Screenshot grounding data:
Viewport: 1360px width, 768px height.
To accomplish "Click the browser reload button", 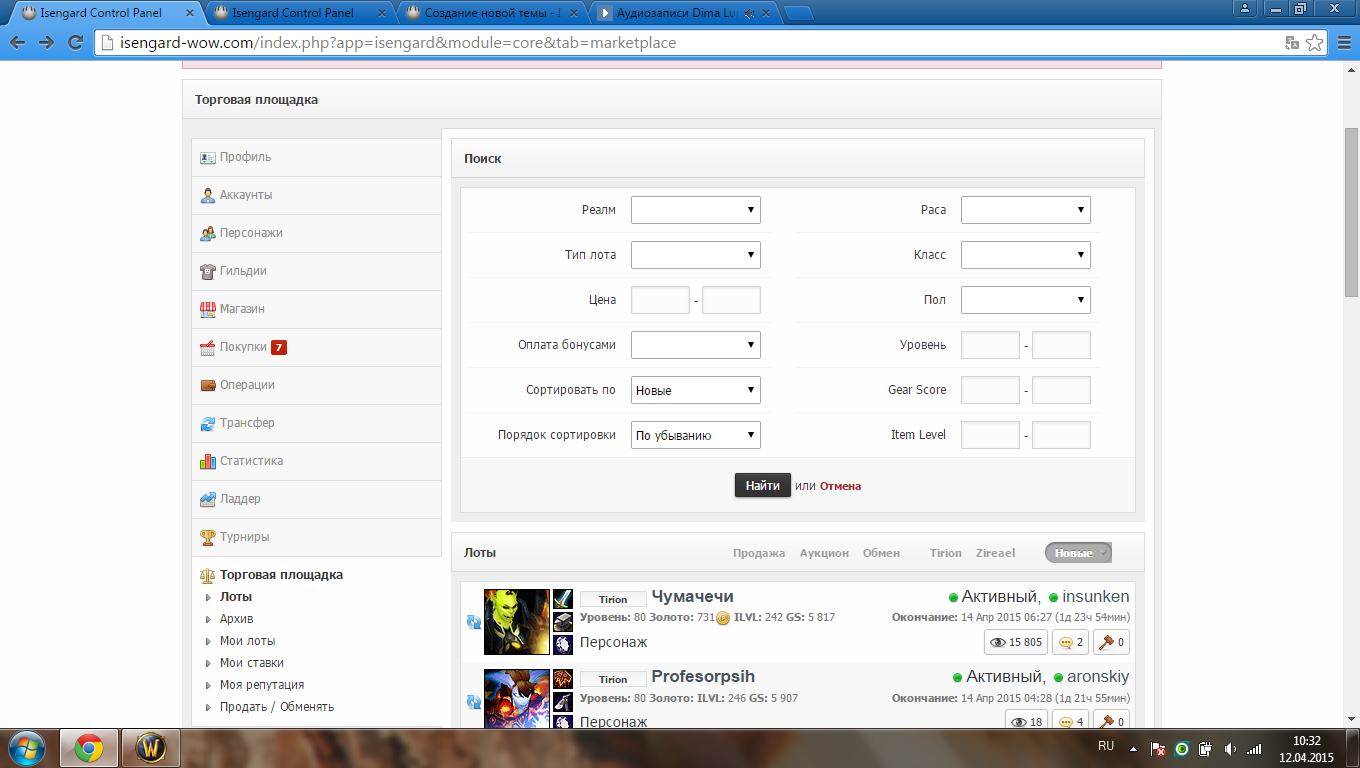I will tap(75, 43).
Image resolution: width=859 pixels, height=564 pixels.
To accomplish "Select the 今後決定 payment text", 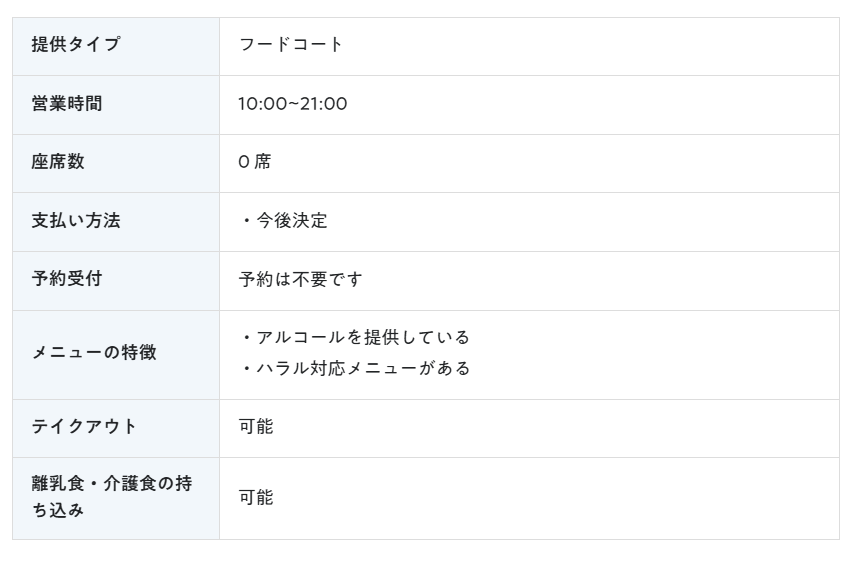I will pyautogui.click(x=292, y=220).
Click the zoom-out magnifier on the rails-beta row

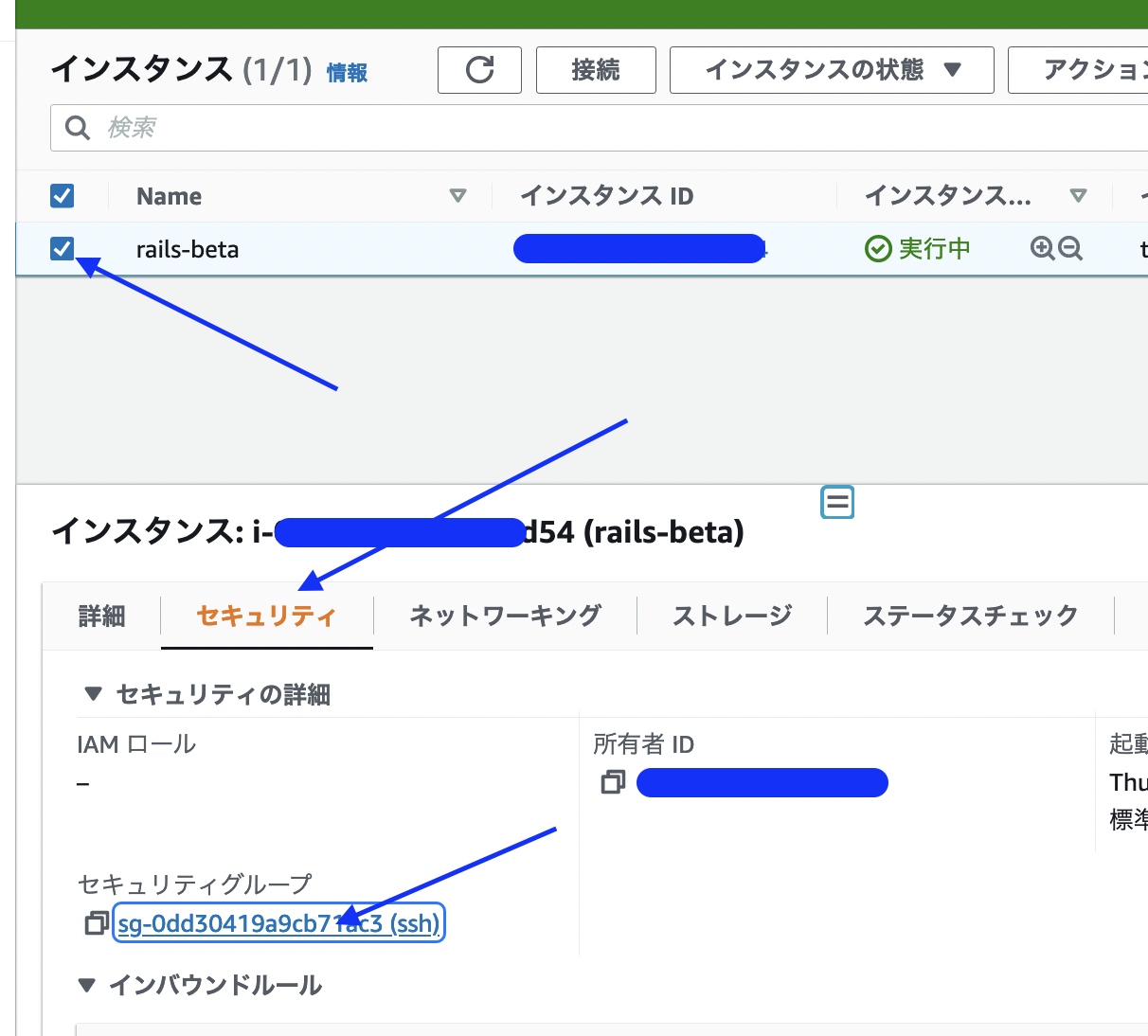pyautogui.click(x=1068, y=248)
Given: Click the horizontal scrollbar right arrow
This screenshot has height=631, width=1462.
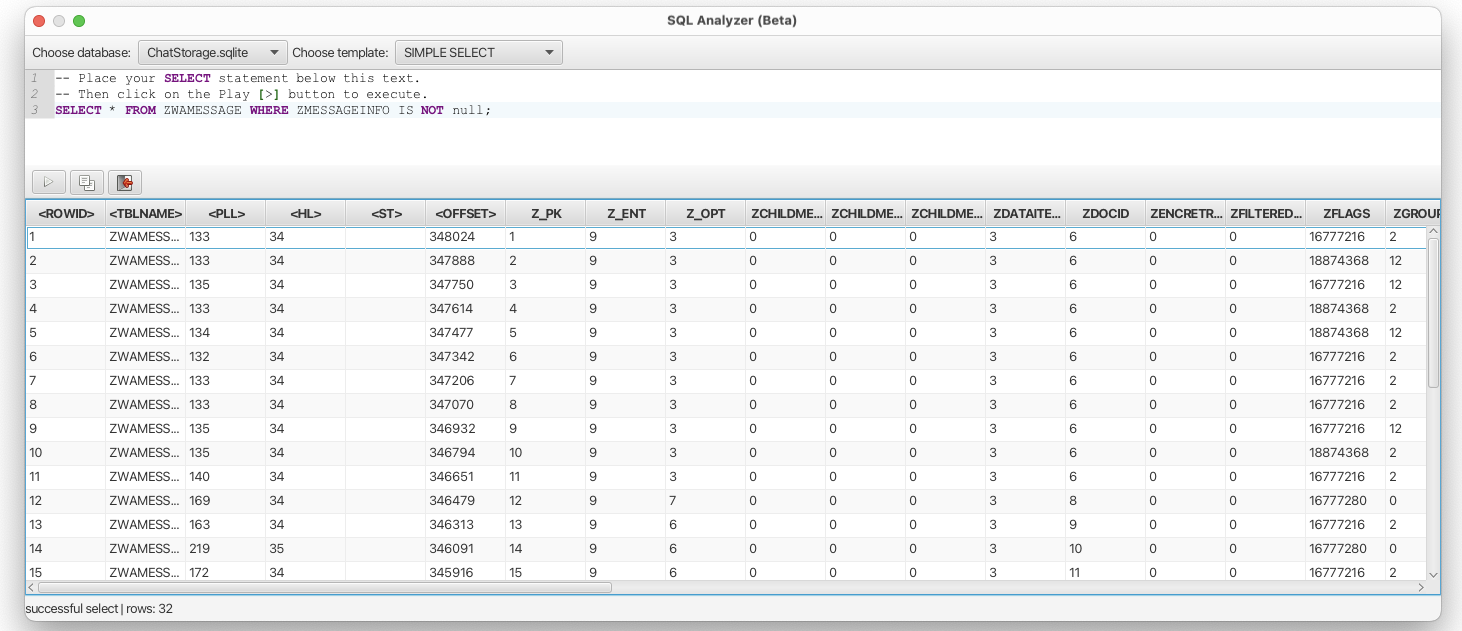Looking at the screenshot, I should [x=1421, y=588].
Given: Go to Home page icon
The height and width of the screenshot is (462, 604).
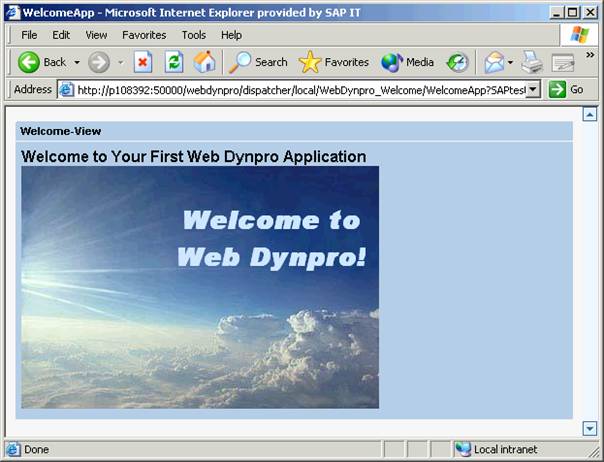Looking at the screenshot, I should click(x=204, y=62).
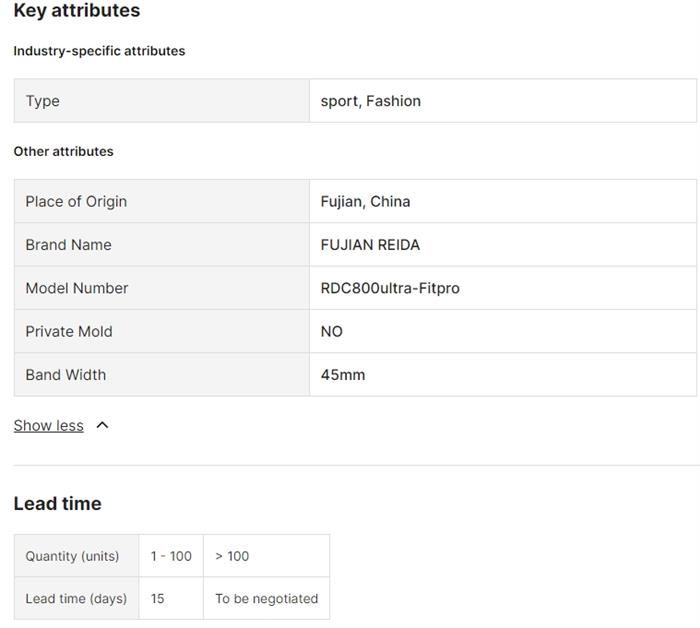Click the 15 days lead time cell

(158, 599)
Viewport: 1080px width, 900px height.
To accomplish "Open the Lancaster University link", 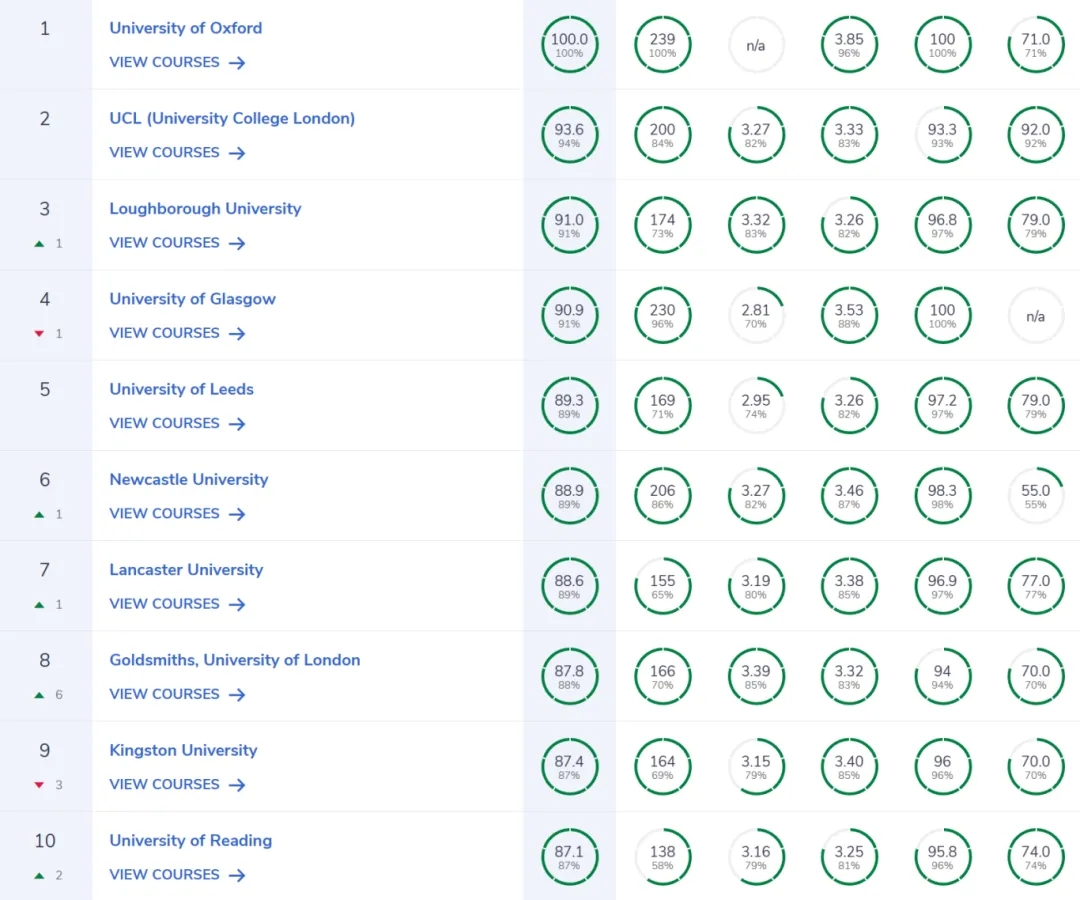I will click(186, 570).
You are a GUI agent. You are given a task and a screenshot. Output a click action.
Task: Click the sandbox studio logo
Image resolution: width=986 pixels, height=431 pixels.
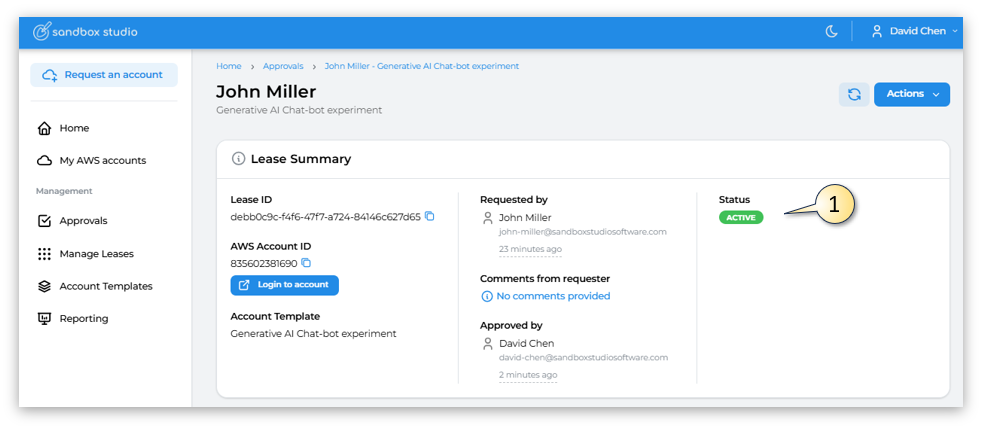85,31
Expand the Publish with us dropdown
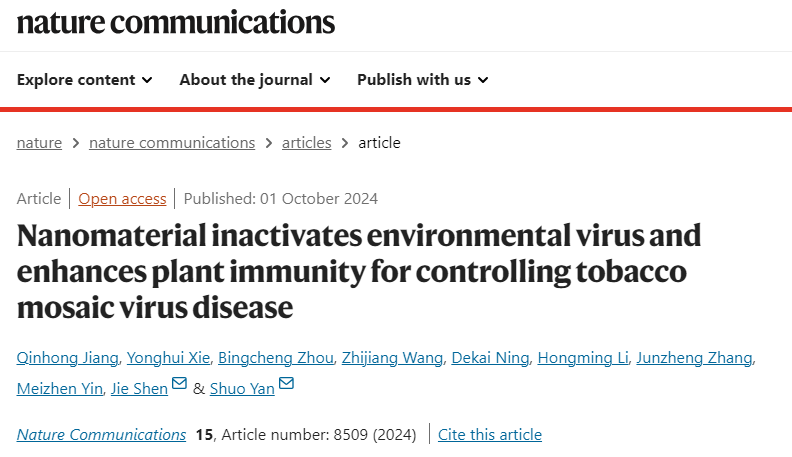This screenshot has width=792, height=457. [x=423, y=80]
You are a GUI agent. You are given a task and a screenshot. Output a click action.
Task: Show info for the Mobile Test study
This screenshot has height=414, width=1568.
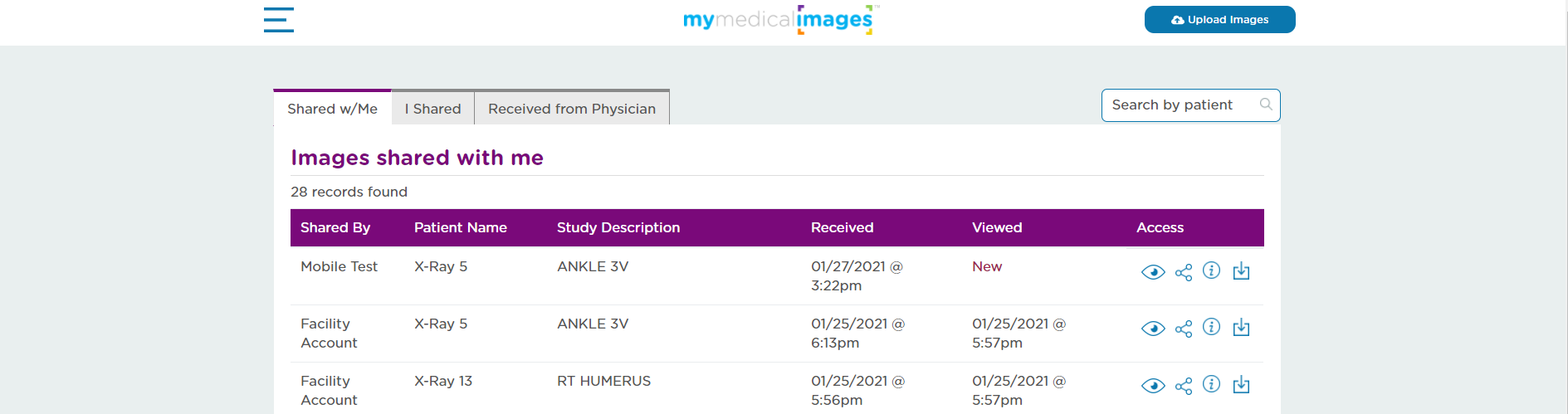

Task item: Please write out exactly the lines from the one containing "Task: Click the sandbox studio logo" through the last line of the records above, and leave out any pictures.

Solution:
Task: Click the sandbox studio logo
Image resolution: width=986 pixels, height=431 pixels.
85,31
Expand the Publish with us dropdown
This screenshot has width=792, height=457. [x=423, y=80]
You are a GUI agent. You are given a task and a screenshot. Output a click action.
Task: Show info for the Mobile Test study
This screenshot has height=414, width=1568.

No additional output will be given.